---------- Given data

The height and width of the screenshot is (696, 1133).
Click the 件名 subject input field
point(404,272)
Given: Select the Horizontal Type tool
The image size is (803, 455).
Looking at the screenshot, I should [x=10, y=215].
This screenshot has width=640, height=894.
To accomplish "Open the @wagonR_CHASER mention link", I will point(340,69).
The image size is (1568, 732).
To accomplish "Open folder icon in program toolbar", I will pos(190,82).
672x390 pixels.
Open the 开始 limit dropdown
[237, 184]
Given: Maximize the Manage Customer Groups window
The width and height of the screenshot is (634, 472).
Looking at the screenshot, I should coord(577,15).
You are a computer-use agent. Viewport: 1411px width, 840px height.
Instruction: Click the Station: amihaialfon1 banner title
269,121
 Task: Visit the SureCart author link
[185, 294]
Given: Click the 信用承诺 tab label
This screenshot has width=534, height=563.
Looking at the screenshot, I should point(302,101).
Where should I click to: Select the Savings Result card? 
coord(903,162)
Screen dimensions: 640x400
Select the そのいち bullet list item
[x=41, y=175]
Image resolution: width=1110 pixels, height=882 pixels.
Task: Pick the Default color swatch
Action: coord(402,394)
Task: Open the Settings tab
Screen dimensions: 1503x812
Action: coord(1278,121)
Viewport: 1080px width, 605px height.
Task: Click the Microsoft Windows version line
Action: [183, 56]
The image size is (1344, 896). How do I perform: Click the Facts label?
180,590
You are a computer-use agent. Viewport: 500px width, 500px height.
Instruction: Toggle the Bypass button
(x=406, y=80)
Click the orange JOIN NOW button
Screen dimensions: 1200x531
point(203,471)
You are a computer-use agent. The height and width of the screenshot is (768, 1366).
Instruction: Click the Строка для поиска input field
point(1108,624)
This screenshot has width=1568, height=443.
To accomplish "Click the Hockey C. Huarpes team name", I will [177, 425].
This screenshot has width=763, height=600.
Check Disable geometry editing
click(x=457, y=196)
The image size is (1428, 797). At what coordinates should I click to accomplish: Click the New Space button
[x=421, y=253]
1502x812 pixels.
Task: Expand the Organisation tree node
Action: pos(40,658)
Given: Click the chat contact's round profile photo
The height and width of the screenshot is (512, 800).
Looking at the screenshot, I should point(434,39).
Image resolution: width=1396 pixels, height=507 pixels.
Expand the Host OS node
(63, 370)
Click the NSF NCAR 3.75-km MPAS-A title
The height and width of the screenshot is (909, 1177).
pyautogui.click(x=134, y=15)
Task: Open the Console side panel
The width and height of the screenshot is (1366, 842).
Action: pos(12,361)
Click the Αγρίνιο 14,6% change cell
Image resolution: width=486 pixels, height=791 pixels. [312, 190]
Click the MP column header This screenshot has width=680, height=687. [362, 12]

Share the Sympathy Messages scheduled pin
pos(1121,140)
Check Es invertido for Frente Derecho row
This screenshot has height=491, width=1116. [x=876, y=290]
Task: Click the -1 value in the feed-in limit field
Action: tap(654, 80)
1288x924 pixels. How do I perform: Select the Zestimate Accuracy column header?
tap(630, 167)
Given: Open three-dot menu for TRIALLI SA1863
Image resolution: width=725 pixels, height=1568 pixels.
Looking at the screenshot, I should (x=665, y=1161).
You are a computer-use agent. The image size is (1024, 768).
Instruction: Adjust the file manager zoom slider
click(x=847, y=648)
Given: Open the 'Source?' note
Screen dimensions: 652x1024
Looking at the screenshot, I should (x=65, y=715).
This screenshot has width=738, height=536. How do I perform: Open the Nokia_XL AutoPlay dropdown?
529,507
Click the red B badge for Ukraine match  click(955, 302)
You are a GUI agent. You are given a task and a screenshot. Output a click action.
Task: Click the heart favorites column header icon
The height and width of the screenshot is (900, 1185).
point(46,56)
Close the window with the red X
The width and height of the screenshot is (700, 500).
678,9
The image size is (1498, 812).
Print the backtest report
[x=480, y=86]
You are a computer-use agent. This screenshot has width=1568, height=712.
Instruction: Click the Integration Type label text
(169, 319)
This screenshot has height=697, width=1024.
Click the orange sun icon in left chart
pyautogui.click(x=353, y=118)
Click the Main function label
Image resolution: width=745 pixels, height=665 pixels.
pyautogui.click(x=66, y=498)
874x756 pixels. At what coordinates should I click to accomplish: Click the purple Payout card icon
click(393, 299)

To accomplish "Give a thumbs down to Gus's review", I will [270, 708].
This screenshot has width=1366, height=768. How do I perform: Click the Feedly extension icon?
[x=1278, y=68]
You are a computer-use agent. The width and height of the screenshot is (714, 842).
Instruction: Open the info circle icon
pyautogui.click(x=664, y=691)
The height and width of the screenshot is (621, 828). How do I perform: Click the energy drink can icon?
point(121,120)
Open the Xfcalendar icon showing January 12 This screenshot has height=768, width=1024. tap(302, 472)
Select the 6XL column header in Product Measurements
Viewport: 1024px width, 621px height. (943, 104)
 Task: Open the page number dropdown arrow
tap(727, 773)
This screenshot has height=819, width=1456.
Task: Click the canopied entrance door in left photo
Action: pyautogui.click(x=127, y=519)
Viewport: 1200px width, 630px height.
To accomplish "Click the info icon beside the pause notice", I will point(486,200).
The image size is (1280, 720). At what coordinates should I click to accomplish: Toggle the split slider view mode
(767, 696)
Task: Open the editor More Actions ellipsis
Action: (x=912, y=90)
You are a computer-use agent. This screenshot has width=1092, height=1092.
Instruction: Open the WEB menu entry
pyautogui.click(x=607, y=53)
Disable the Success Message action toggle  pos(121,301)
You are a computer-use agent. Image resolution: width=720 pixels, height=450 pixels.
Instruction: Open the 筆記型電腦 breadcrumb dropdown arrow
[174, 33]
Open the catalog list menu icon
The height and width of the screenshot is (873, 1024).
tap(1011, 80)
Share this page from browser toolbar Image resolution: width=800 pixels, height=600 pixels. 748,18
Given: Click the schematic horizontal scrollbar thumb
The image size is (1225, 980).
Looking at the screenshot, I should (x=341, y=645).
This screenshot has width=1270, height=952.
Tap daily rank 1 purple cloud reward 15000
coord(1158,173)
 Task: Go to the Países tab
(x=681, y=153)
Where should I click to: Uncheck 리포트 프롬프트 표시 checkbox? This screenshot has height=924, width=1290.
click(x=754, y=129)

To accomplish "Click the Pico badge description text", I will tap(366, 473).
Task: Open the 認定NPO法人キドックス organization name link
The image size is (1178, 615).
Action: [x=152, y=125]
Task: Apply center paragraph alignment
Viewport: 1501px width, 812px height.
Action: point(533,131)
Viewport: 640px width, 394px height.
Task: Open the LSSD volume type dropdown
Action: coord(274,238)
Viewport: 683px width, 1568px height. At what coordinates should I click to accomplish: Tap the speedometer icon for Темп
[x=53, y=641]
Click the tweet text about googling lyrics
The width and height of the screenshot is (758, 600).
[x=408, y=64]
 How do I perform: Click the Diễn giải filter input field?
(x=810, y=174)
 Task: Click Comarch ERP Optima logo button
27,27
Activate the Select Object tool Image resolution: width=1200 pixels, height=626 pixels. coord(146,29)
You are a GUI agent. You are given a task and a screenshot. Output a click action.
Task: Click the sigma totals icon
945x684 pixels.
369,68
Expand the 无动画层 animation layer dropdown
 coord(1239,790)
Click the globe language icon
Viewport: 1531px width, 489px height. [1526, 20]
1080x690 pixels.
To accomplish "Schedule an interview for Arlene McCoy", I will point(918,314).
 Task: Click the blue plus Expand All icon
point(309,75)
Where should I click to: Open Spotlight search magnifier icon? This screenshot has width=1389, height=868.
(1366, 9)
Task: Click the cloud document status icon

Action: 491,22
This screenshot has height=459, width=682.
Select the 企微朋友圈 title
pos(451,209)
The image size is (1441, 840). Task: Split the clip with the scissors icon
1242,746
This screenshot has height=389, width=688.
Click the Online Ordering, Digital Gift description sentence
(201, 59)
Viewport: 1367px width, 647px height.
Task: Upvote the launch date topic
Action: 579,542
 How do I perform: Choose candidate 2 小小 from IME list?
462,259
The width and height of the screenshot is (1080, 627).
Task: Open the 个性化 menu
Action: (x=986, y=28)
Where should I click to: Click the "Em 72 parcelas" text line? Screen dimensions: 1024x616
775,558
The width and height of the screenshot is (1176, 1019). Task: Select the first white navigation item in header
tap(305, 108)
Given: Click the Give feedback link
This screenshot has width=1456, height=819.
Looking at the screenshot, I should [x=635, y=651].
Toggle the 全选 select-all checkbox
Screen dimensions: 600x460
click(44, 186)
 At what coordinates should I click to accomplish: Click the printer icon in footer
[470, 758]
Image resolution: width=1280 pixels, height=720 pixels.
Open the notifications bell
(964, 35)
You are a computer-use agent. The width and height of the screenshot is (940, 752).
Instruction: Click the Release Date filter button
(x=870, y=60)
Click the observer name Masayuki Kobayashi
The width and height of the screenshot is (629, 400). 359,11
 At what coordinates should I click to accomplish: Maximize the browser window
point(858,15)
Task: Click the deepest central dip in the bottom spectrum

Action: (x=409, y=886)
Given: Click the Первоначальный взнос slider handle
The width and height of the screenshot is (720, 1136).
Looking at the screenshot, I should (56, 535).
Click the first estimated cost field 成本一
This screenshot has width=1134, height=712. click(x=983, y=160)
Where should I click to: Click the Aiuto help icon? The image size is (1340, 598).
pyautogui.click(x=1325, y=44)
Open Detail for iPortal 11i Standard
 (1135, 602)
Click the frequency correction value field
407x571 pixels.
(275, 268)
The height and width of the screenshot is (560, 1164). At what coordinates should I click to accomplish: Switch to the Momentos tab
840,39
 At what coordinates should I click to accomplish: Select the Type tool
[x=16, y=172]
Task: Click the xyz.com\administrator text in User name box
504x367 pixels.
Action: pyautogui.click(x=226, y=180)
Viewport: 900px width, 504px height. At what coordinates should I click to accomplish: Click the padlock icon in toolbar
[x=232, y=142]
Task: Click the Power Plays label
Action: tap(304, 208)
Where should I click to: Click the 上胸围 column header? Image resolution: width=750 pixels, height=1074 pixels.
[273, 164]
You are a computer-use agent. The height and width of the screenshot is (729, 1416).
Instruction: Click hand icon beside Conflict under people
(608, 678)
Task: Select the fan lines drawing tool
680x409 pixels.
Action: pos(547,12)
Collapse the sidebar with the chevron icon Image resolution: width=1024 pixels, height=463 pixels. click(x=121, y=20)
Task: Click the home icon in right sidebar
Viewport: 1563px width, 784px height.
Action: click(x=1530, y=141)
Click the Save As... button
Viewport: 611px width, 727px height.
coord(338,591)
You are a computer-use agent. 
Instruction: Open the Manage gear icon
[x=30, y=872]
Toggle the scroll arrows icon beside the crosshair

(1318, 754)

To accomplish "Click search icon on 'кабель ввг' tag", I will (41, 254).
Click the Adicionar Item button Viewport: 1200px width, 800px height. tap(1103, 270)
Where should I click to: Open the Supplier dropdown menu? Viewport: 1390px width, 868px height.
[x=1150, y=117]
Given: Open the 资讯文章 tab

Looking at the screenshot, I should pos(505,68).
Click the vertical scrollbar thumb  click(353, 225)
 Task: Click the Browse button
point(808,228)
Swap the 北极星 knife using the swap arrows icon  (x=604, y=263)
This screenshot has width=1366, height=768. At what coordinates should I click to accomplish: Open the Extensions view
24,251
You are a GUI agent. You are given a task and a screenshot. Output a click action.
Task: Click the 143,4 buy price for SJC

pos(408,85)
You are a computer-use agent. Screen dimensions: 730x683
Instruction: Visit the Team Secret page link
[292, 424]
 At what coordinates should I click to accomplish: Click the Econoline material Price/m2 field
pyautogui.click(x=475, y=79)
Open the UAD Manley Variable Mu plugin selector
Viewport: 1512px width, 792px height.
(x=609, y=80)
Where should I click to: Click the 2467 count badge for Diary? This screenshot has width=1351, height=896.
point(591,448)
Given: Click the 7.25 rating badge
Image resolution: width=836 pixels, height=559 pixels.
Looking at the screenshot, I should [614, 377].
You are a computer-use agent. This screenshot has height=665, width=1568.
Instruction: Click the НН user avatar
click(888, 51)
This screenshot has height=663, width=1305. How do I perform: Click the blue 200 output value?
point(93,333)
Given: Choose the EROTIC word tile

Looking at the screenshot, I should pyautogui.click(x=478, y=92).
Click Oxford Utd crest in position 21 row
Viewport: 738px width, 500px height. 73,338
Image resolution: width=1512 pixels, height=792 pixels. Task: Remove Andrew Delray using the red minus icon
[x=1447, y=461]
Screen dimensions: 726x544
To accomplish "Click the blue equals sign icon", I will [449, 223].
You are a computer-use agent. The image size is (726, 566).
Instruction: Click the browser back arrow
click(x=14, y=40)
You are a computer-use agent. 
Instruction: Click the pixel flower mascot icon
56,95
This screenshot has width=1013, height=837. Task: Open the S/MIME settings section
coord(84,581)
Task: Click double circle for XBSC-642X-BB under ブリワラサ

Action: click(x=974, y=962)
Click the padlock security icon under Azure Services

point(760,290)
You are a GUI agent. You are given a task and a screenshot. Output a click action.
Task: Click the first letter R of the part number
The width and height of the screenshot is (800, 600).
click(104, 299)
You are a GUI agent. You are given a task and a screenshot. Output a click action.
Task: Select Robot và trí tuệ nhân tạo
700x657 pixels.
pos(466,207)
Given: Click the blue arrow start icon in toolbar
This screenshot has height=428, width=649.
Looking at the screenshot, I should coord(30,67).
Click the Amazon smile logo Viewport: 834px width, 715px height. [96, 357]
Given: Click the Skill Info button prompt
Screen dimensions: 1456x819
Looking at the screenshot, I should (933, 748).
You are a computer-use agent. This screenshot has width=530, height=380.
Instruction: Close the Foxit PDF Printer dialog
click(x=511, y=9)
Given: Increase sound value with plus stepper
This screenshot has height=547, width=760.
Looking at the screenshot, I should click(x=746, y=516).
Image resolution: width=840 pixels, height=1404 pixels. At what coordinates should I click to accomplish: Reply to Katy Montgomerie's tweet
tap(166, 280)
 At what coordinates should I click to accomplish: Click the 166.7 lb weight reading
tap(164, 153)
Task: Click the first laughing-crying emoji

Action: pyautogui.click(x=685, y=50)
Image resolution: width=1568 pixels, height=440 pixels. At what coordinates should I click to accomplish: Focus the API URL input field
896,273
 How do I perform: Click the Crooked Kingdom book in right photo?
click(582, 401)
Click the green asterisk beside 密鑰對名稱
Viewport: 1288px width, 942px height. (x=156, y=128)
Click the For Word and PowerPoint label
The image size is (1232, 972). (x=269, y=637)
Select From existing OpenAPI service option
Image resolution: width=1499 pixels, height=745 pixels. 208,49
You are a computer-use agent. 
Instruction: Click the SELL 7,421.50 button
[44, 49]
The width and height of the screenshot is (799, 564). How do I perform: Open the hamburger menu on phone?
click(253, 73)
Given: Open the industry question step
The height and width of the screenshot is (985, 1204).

--------------------

## What is expected
Return only the lines spanning from the first line of the material through the line with "This screenshot has width=640, height=894.", copied exactly, both ends kept.

## Answer box
The height and width of the screenshot is (696, 1133).
Click the 件名 subject input field
point(404,272)
Given: Select the Horizontal Type tool
The image size is (803, 455).
Looking at the screenshot, I should [x=10, y=215].
This screenshot has width=640, height=894.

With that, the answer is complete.